Superannuation system reforms
The Federal Government will introduce legislation to give Australians more control over their superannuation providers and strengthen the prudential framework.
The Government anticipates the reforms will provide a more transparent and accountable compulsory retirement savings system.
Given the compulsory nature of superannuation, Australians rightly expect the industry to be held to the highest standards of transparency and accountability.
The package includes measures that:
- Make superannuation providers more accountable to consumers through the introduction of annual member meetings. This is already a longstanding requirement for the public companies in which superannuation funds invest their members’ money.
- Require funds to report and publish annually more transparent information on how their fund is being managed, including information on how the fund sets its fees and the way it spends members’ money.
- Strengthen default MySuper products including a stronger annual assessment of MySuper product outcomes to ensure the investment and insurance strategies, fees, scale and returns are promoting the financial interests of MySuper members.
- Close a legal loophole that has been used by unscrupulous employers to short-change employees who choose to make salary sacrifice contributions into their superannuation accounts.
- Give APRA more capacity to take preventive and corrective action if it has prudential concerns about a fund or if a fund is not acting in the best interests of members.
- Give APRA greater capacity to refuse or cancel a MySuper authorisation where it believes a licensee will fail to meet its obligations.
- Provide stronger protection for consumers by requiring APRA approval before transferring ownership or control of a licensee to operate a fund.

- DIRECTIONS:
1 > Copy the part of the superannuation reforms text from "- Give APRA more" up to and including "interests of members.".
2 > Carry on the superannuation reforms text from the point where it stops.
The listing that comes next has nothing to do with the superannuation reforms text.

- INFORMATION GIVEN:
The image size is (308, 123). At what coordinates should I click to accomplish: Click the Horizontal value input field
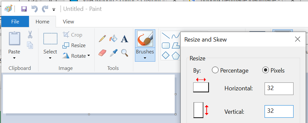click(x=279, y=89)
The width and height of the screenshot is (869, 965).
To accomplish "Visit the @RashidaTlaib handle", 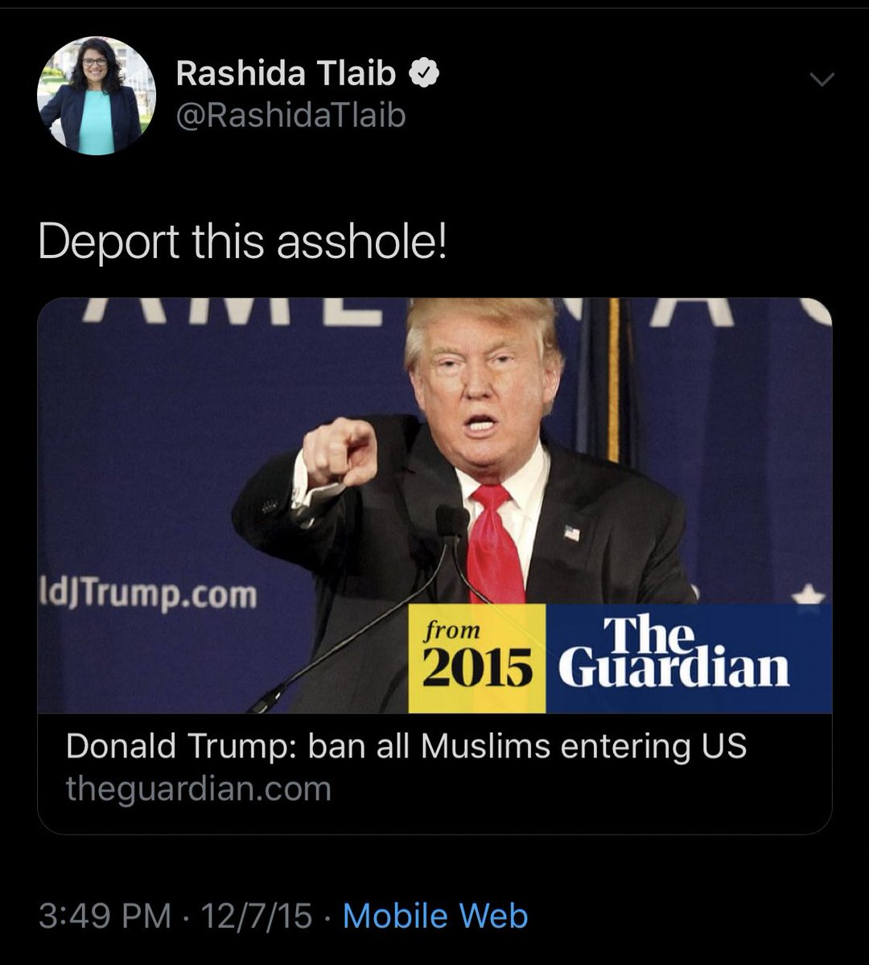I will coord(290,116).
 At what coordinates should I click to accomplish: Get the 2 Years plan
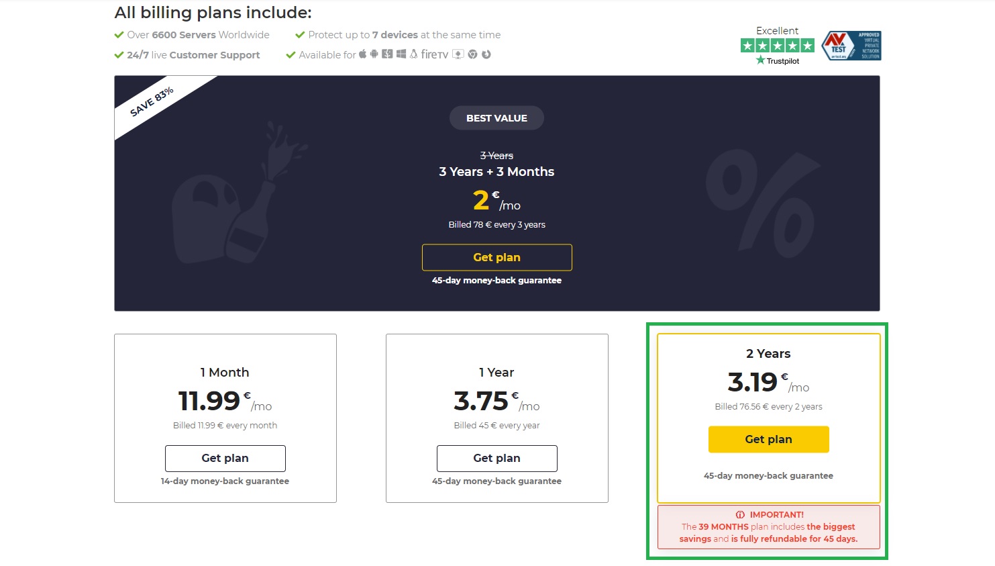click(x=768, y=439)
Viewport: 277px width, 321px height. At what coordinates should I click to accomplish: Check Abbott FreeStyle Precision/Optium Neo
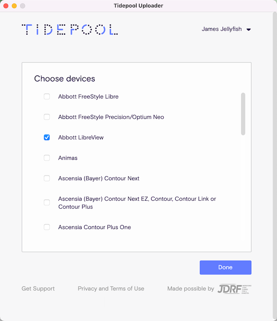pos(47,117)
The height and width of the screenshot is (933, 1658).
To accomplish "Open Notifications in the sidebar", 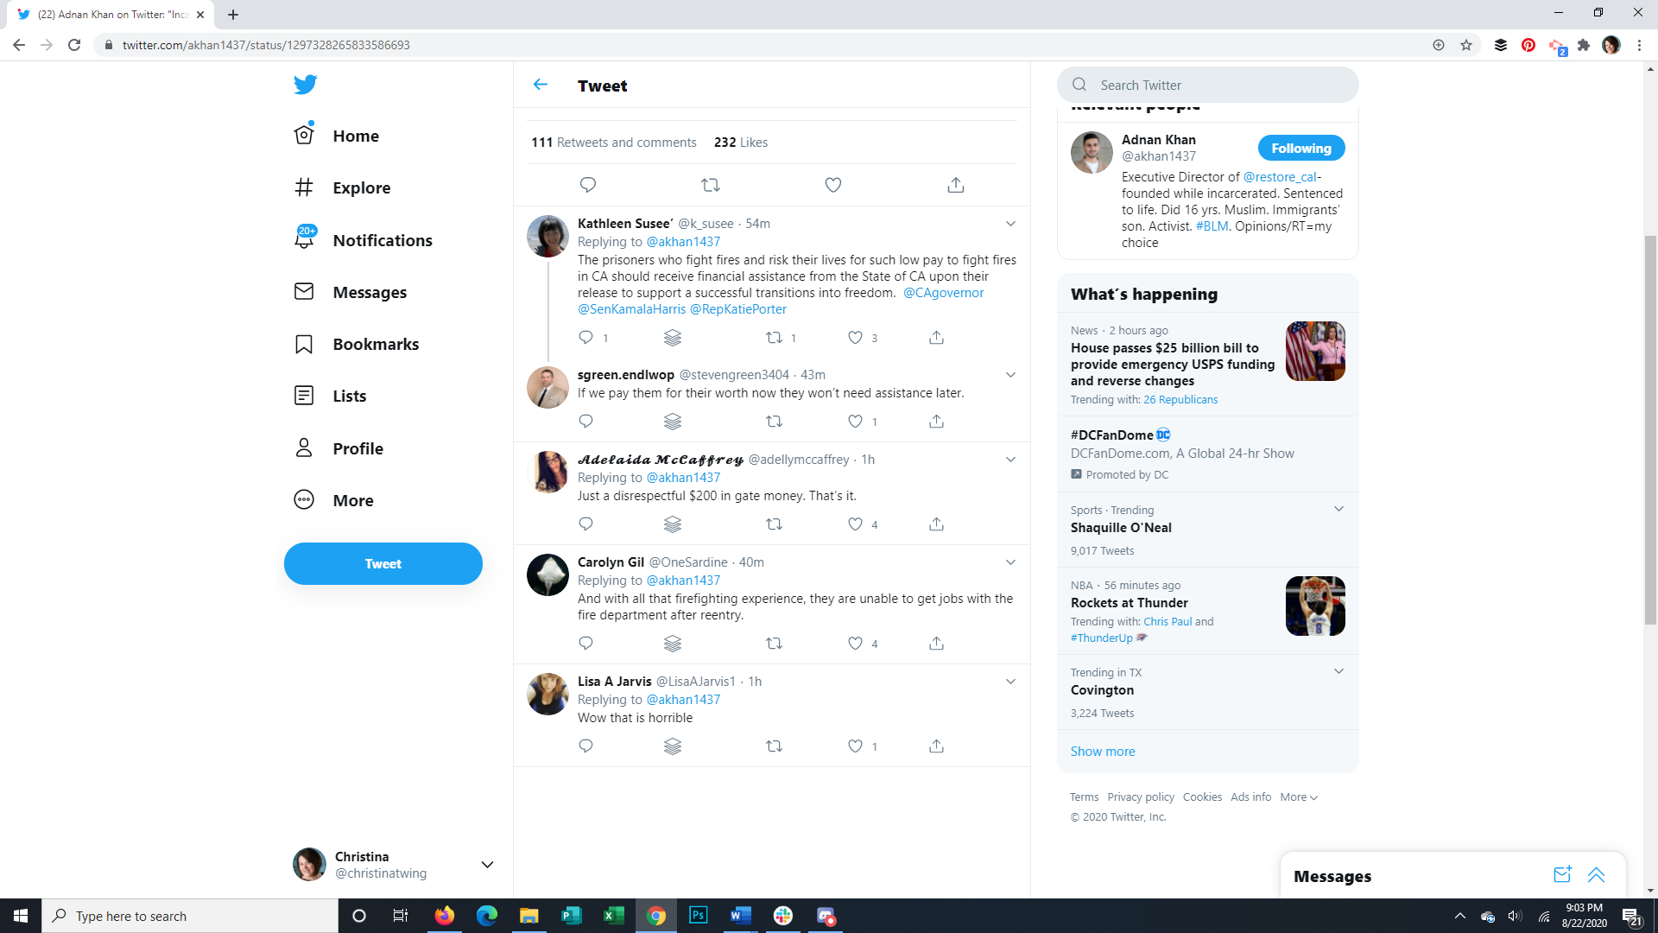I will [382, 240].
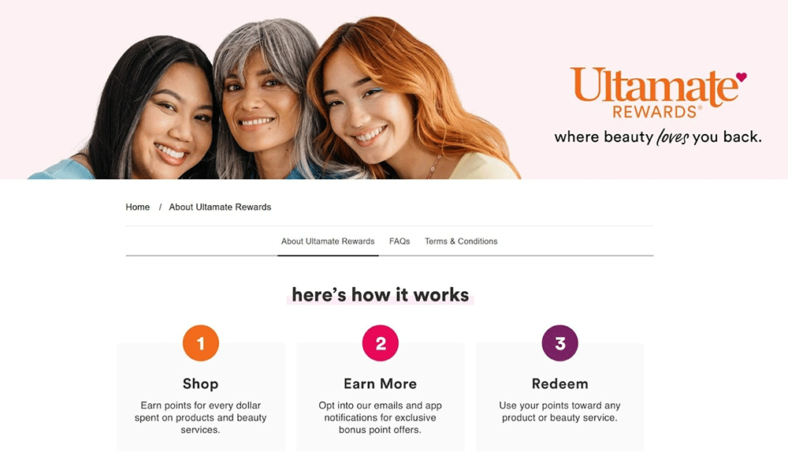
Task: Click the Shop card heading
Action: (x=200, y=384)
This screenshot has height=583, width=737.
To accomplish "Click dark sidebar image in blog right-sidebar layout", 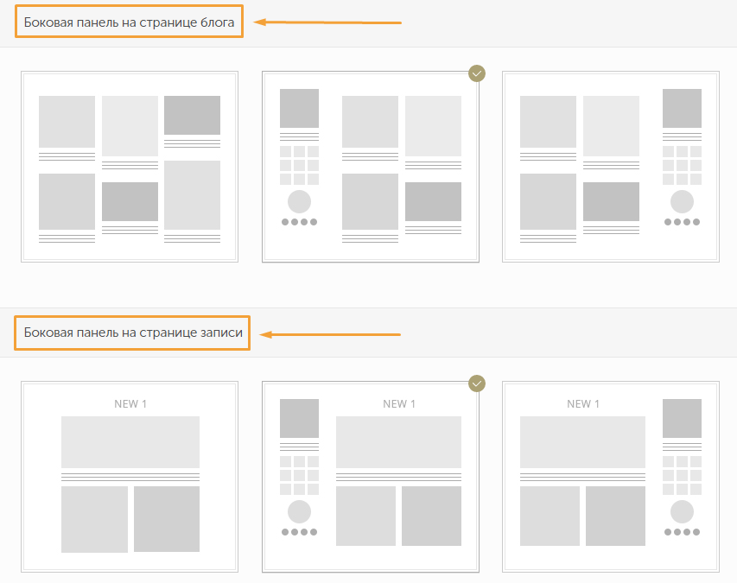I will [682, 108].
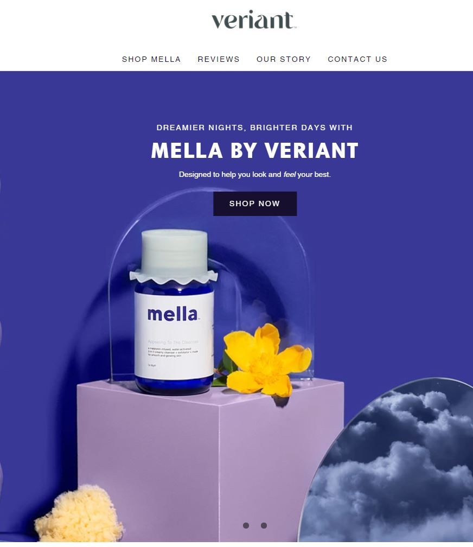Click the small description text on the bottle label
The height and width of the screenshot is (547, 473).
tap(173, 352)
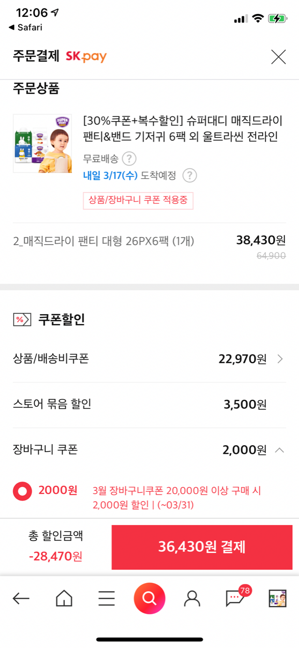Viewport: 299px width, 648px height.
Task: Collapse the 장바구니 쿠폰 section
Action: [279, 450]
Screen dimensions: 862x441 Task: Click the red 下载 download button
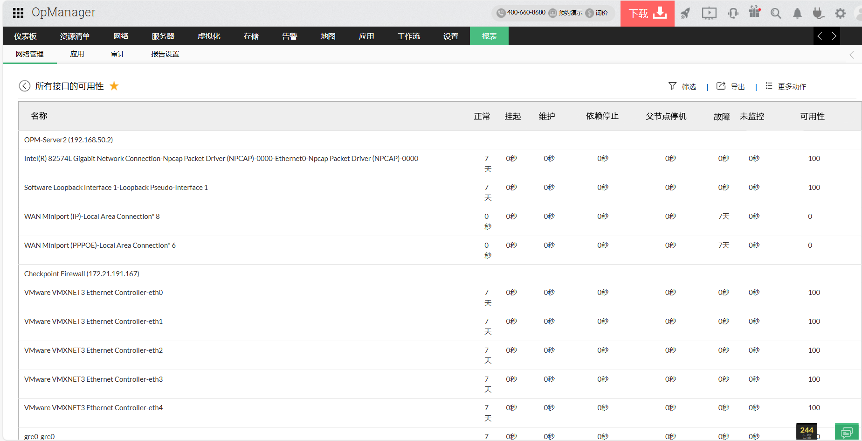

- EXERCISE ANSWERS:
1 >
- Give APRA more capacity to take preventive and corrective action if it has prudential concerns about a fund or if a fund is not acting in the best interests of members.

2 >
- Will make directors of superannuation funds who breach their duties to members subject to the same civil and criminal penalties as directors of ordinary managed investment schemes.
- The Government has also tasked APRA with making it easier for consumers to opt-out of automatic life and disability insurance policies provided through superannuation.
The package does not make any changes to the taxation treatment of people’s superannuation.
Many of the measures in the package have been recommended by past reviews into superannuation, commissioned by both Coalition and Labor governments. These are reforms that are already being embedded in the practices of high performing funds.
Minister for Revenue and Financial Services, the Kelly O’Dwyer, said the Government recognises the importance of having a competitive and efficient superannuation system.
“This is why we tasked the Productivity Commission to undertake a review of the system last year. The Government will consider if any further changes to improve the superannuation system are required in light of any recommendations made by the Productivity Commission,” Ms O’Dwyer said.
The Exposure Draft Bill and Explanatory Memorandum are available on the Treasury website.
Submissions will close on Friday, 11 August 2017.
25 July 2017.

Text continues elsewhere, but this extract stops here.